EXERCISE REQUIREMENTS: Could you write out the listing below again, exactly?

MATERIAL TO PROCESS:

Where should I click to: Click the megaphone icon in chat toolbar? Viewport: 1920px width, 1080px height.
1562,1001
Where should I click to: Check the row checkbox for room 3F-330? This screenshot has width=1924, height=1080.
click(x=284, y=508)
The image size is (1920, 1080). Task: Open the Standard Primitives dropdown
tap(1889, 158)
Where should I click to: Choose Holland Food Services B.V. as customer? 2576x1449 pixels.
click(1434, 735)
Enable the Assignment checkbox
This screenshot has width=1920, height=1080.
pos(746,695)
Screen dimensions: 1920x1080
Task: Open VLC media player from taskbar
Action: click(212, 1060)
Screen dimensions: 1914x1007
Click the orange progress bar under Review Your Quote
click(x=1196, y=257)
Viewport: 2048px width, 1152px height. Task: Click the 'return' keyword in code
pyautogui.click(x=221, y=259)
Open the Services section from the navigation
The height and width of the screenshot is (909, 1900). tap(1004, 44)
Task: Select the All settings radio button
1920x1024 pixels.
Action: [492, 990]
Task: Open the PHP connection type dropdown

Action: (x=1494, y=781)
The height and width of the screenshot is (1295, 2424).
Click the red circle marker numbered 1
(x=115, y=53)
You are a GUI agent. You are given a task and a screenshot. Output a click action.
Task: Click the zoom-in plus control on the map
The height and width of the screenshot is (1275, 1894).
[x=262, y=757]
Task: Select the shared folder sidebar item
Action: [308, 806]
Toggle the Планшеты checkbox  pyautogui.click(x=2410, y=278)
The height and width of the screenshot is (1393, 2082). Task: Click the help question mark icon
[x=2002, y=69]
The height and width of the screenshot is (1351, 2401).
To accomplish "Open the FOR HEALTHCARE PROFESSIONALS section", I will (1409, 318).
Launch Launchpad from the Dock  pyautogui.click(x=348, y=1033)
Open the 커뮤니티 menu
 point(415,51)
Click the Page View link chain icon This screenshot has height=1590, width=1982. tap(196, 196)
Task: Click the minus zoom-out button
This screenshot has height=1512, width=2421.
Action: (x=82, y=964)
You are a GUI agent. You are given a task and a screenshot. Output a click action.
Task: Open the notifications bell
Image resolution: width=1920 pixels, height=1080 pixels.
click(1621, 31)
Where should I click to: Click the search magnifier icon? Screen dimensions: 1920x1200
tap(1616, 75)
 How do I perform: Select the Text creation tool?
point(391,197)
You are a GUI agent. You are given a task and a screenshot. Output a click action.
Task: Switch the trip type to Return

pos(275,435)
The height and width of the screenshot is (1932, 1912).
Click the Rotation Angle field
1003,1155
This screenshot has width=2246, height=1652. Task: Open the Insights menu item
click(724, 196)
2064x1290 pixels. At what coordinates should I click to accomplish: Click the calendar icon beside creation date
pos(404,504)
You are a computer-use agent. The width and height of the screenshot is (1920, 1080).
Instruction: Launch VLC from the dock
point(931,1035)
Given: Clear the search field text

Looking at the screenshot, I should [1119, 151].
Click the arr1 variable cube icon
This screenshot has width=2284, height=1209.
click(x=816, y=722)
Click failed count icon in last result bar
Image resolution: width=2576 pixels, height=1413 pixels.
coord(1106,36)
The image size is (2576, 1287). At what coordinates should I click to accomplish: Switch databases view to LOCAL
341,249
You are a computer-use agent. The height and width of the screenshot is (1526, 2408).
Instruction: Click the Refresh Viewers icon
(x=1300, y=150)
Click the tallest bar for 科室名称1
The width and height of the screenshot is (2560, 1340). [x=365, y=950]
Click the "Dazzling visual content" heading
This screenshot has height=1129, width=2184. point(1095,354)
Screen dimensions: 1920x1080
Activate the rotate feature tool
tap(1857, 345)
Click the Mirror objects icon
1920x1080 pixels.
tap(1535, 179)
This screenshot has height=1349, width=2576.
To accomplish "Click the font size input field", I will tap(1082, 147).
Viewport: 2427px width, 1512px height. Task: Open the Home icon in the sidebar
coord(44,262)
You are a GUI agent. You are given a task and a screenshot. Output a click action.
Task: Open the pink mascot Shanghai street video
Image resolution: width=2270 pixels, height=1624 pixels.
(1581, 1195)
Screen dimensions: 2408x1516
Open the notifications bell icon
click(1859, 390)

TASK RESPONSE:
Where should I click to: Click the megaphone icon in chat toolbar? Viewport: 1920px width, 1080px height.
1562,1001
Where should I click to: Check the row checkbox for room 3F-330? This screenshot has width=1924, height=1080.
click(x=284, y=508)
The image size is (1920, 1080). Task: Open the Standard Primitives dropdown
tap(1889, 158)
Where should I click to: Choose Holland Food Services B.V. as customer? 2576x1449 pixels.
click(1434, 735)
Enable the Assignment checkbox
This screenshot has width=1920, height=1080.
pos(746,695)
Screen dimensions: 1920x1080
Task: Open VLC media player from taskbar
Action: click(212, 1060)
Screen dimensions: 1914x1007
Click the orange progress bar under Review Your Quote
click(x=1196, y=257)
Viewport: 2048px width, 1152px height. Task: Click the 'return' keyword in code
pyautogui.click(x=221, y=259)
Open the Services section from the navigation
The height and width of the screenshot is (909, 1900). tap(1004, 44)
Task: Select the All settings radio button
1920x1024 pixels.
Action: [492, 990]
Task: Open the PHP connection type dropdown

Action: (x=1494, y=781)
The height and width of the screenshot is (1295, 2424).
Click the red circle marker numbered 1
(x=115, y=53)
You are a GUI agent. You are given a task and a screenshot. Output a click action.
Task: Click the zoom-in plus control on the map
The height and width of the screenshot is (1275, 1894).
[x=262, y=757]
Task: Select the shared folder sidebar item
Action: [308, 806]
Toggle the Планшеты checkbox  pyautogui.click(x=2410, y=278)
The height and width of the screenshot is (1393, 2082). Task: Click the help question mark icon
[x=2002, y=69]
The height and width of the screenshot is (1351, 2401).
To accomplish "Open the FOR HEALTHCARE PROFESSIONALS section", I will (1409, 318).
Launch Launchpad from the Dock  pyautogui.click(x=348, y=1033)
Open the 커뮤니티 menu
 point(415,51)
Click the Page View link chain icon This screenshot has height=1590, width=1982. tap(196, 196)
Task: Click the minus zoom-out button
This screenshot has height=1512, width=2421.
Action: (x=82, y=964)
You are a GUI agent. You are given a task and a screenshot. Output a click action.
Task: Open the notifications bell
Image resolution: width=1920 pixels, height=1080 pixels.
click(1621, 31)
Where should I click to: Click the search magnifier icon? Screen dimensions: 1920x1200
tap(1616, 75)
 How do I perform: Select the Text creation tool?
point(391,197)
You are a GUI agent. You are given a task and a screenshot. Output a click action.
Task: Switch the trip type to Return

pos(275,435)
The height and width of the screenshot is (1932, 1912).
Click the Rotation Angle field
1003,1155
This screenshot has width=2246, height=1652. Task: Open the Insights menu item
click(724, 196)
2064x1290 pixels. At what coordinates should I click to accomplish: Click the calendar icon beside creation date
pos(404,504)
You are a computer-use agent. The width and height of the screenshot is (1920, 1080).
Instruction: Launch VLC from the dock
point(931,1035)
Given: Clear the search field text

Looking at the screenshot, I should [1119, 151].
Click the arr1 variable cube icon
This screenshot has width=2284, height=1209.
click(x=816, y=722)
Click failed count icon in last result bar
Image resolution: width=2576 pixels, height=1413 pixels.
coord(1106,36)
The image size is (2576, 1287). At what coordinates should I click to accomplish: Switch databases view to LOCAL
341,249
You are a computer-use agent. The height and width of the screenshot is (1526, 2408).
Instruction: Click the Refresh Viewers icon
(x=1300, y=150)
Click the tallest bar for 科室名称1
The width and height of the screenshot is (2560, 1340). [x=365, y=950]
Click the "Dazzling visual content" heading
This screenshot has height=1129, width=2184. point(1095,354)
Screen dimensions: 1920x1080
Activate the rotate feature tool
tap(1857, 345)
Click the Mirror objects icon
1920x1080 pixels.
tap(1535, 179)
This screenshot has height=1349, width=2576.
To accomplish "Click the font size input field", I will tap(1082, 147).
Viewport: 2427px width, 1512px height. Task: Open the Home icon in the sidebar
coord(44,262)
You are a GUI agent. You are given a task and a screenshot. Output a click action.
Task: Open the pink mascot Shanghai street video
Image resolution: width=2270 pixels, height=1624 pixels.
(1581, 1195)
Screen dimensions: 2408x1516
Open the notifications bell icon
click(1859, 390)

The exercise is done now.